Selain itu, lanjut Mendiknas, sebanyak 47 program studi Universitas Terbuka mendapatkan akreditasi dari International Council of Distance Education (ICDE). "Dengan demikian, maka program studi berkelas dunia sampai dengan saat ini mencapai 567 program studi yang melayani sekitar 12 persen dari seluruh mahasiswa Indonesia," katanya.
Sementara, kata Mendiknas, dalam perbaikan rasio peserta didik SMK:SMA, Depdiknas memiliki kebijakan membalik rasio itu dari 30:70 pada tahun 2004 menjadi 70:30 pada tahun 2015. "Sampai dengan akhir tahun 2008 rasio yang tercapai telah bergeser menjadi 46:54. Dengan demikian, selama empat tahun rasio tersebut telah bergeser 16 persen," katanya.
Mendiknas menjelaskan, berkenaan dengan otonomisasi satuan pendidikan, otonomi harus diimbangi dengan akuntabilitas yang setimpal. Dia mengatakan, pada tingkat sekolah/madrasah otonomi satuan pendidikan secara umum diberikan melalui manajemen berbasis sekolah (MBS), kecuali segelintir sekolah/madrasah yang menurut Undang-Undang Badan Hukum Pendidikan (UU BHP) dipersyaratkan untuk menjadi BHP. "Sementara untuk jenjang pendidikan tinggi, semua satuan pendidikan tinggi harus berbentuk BHP," katanya.
Mendiknas menyampaikan, dalam pelaksanaan intensifikasi dan ekstensifikasi pendidikan nonformal dan informal untuk menggapaikan layanan pendidikan kepada peserta didik yang tak terjangkau pendidikan formal (reaching the unreached) telah dilaksanakan program PAUD nonformal yang mendidik 10,48 juta anak.

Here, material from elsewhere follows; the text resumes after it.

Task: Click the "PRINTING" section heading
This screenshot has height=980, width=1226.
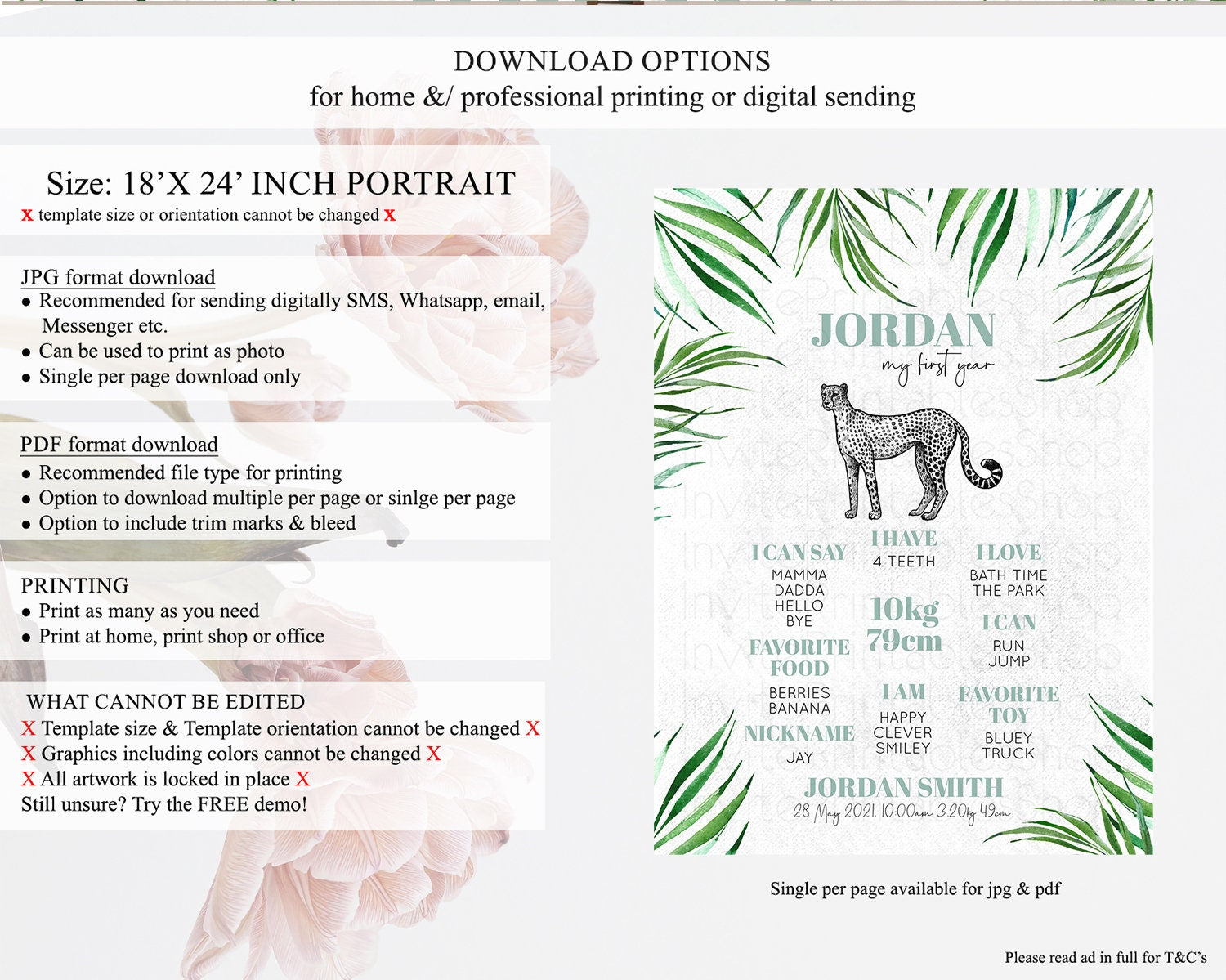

Program Paket A, kata Mendiknas, telah menyumbang angka partisipasi murni (APM) SD/MI 0,5 persen, program Paket B menyumbang angka partisipasi kasar (APK) SMP/MTs 3,96 persen, dan program Paket C menyumbang APK SMA/MA 2,96 persen.
Sementara, kata Mendiknas, buta aksara usia 15 tahun atau lebih menyisakan 9,7 juta orang atau 5,97 persen. "Insya Allah pada akhir tahun ini bisa kita turunkan menjadi lima persen," katanya.
Mendiknas menyebutkan, hampir 300.000 orang mengikuti pendidikan kecakapan hidup dan telah membangun ribuan Taman Bacaan Masyarakat (TBM), serta ratusan TBM mobil untuk daerah pedesaan yang jauh dari TBM.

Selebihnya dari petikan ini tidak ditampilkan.